I wrote a timeline for an independent CSA having to abandon slavery because of using slave labor for a trans-Nicaraguan canal in the late 1870s with over 500,000 dead (including kidnapped peoples from Africa and Caribbean).
 
The Nicaragua canal was going to be the one as it was not just as viable as Panama but more so.
However a few years before Panama construction did open up it had a rare volcanic eruption.
 
Is it possibe for a Soviet financed and/or built canal, in the 80's? POD: Panama/US shut down the Panama chanal due to the invasion of Afganistan. There where some pro-Soviet group in charge, right? Or what would have happened with the dictator that where in place before the communist take-over after a nazi victory. Could he make the nazis finance a new chanal?
 
Well, we would not have that reversible (what are they called again?) "A man. a plan, a canal...Panama!"
 
More interesting: What if Lesseps went to Nicaragua instead of Panama? Nicaragua is very much "sane" than Panama, and the eruption of the Mt. Peleé is 20 years in the future. In my opinion, it could be open by 1895 instead of throwing the French empress into bakruptcy.

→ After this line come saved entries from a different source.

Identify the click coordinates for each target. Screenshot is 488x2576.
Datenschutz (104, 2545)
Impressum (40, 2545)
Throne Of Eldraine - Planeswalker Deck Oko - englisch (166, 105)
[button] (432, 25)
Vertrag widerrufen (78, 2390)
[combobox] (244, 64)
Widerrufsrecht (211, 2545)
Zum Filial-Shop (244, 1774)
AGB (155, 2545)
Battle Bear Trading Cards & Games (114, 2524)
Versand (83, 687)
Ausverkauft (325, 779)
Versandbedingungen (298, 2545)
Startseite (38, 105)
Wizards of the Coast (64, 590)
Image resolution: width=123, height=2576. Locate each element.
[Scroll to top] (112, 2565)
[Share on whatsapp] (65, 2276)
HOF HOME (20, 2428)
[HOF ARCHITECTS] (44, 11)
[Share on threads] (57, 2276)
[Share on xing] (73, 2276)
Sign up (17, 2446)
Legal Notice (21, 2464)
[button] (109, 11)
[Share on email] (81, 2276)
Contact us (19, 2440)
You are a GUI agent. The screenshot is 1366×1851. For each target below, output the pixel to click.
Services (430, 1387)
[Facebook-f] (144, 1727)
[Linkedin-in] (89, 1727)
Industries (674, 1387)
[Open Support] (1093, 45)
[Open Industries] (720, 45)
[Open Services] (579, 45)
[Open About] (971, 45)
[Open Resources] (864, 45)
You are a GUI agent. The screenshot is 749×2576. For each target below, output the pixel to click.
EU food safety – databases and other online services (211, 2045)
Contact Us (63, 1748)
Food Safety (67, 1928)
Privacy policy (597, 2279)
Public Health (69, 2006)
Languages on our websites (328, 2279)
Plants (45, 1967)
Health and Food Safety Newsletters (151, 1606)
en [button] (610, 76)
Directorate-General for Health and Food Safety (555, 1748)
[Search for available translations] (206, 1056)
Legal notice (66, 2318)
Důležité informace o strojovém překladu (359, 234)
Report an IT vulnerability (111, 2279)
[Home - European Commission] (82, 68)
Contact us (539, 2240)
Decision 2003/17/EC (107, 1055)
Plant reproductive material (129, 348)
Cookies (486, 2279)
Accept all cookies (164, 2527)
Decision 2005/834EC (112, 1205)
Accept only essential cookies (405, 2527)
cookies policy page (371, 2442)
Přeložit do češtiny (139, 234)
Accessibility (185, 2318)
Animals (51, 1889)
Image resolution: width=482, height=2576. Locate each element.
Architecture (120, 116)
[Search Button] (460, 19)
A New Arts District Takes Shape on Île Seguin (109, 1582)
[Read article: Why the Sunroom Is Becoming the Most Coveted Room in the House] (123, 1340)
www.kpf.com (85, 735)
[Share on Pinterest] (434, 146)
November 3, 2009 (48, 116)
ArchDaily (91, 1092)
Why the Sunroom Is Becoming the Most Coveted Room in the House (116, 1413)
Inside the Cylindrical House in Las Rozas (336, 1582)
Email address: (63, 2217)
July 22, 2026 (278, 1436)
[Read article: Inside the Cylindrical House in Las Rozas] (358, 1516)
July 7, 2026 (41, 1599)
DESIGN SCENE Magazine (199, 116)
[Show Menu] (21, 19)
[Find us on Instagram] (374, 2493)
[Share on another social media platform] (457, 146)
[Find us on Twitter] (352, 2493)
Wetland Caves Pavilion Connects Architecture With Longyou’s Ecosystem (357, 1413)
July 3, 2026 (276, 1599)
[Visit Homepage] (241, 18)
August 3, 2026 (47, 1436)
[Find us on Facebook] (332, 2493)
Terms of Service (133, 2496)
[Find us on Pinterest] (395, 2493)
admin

Or better enough: The Mexican Empire survives and the French built a canal along the Tehuantepec istmus. Mexico becomes the foothold of France in America, something that he USA don't like very much...
 
The Nicaraguan Canal is not sea level.

the French couldn't go thru Nicaragua, as the US had a 1850's treaty to build a canal thru Nicaragua.
 

Larrikin

Banned
The Nicaraguan Canal is not sea level.

the French couldn't go thru Nicaragua, as the US had a 1850's treaty to build a canal thru Nicaragua.

Correct, it isn't sea level, but it would only require one set of locks, and the canal section would have been much shorter; and much easier to both widen and deepen. Pity it didn't go ahead.
 
Does any one know why it is the French who were so involved in canals (Suez, Panama, and Nicaragua). Why could the French get involved in a South American canal and not the British?